On New Year's Day, he expects about 2,500 swimmers to turn up for Coney Island's annual polar bear plunge, which is one of many that will take place around the country.
"Personally, it clears my head," Thomas said. "I will say it's still cold every time. You never get used to it, but you know what to expect."
Read below to learn what happens -- body part by body part -- during a polar bear plunge:
First, the cold water chills the skin, which has three to four times as many cold receptors as warm receptors, said Michael Tipton, a physiology professor at the University of Portsmouth in England. "You get a very, very powerful drive to breathe and an inability to breath-hold," said Tipton, who has completed two polar bear plunges himself. The hyperventilation combines with a sudden increase in heart rate and blood pressure, but this response typically peaks about 30 seconds after someone enters the water. "This is really quite potentially one of the most profound physical responses you can initiate," Tipton said, adding that it can be lessened with repeated short exposure to cold water over time.

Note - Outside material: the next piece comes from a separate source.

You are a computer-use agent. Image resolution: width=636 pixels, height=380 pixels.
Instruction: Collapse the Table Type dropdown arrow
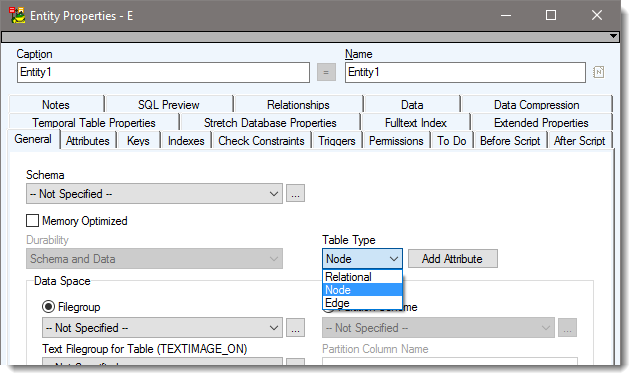(393, 259)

Still, the excessive breathing can change your blood chemistry, said Dr. Thomas Traill, a cardiologist at Johns Hopkins Hospital. Breathing too much can draw carbon dioxide "off" your bloodstream, which changes the pH of your blood and decreases its levels of ionized calcium. "When ionized calcium goes down, muscle membranes don't function properly," Traill said. As a result, muscles quickly weaken or can even cause a swimmer to become temporarily paralyzed, he said. "You hear every now and then of people falling out of boats and drowning in cold water when they're only a foot from the dock," Traill said, attributing this to the uncontrollable hyperventilation. "The important thing for the polar bear swimmers is that they shouldn't do this alone, and they shouldn't do it out of their depth."
After the cold reaches your skin, it sinks down into nerves and muscle, potentially causing swimmers to lose their ability to coordinate movements, Tipton said. A thicker layer of fat, however, can make muscles and nerves less susceptible to the cold.
Polar bear swims are generally safe despite the range of physical responses to the cold water, but inexperienced polar bears could have heart attacks if they already have high blood pressure or another underlying heart condition, because the cold causes a spike in heart rate and blood pressure, Traill said.
Given the average adult's body mass, it's unlikely that anyone could die of hyperthermia if they're in the cold water fewer than 30 minutes. "You read in the press that people died of hypothermia in three or four minutes, but that's just not the case," Tipton said. "People dying in three or four minutes are dying of their cold shock response. They're unable to control their breathing, aspirated water and drowned."
Thomas said safety is key for the Coney Island Polar Bear Club. Swimmers always enter the water in groups with a lifeguard present, and they never compete. "There's never any shame on anyone who runs in and runs out," Thomas said. The club knows its hobby isn't for everyone, and that's OK. "I tell people if this isn't fun, get the hell out and find something that is," Thomas said.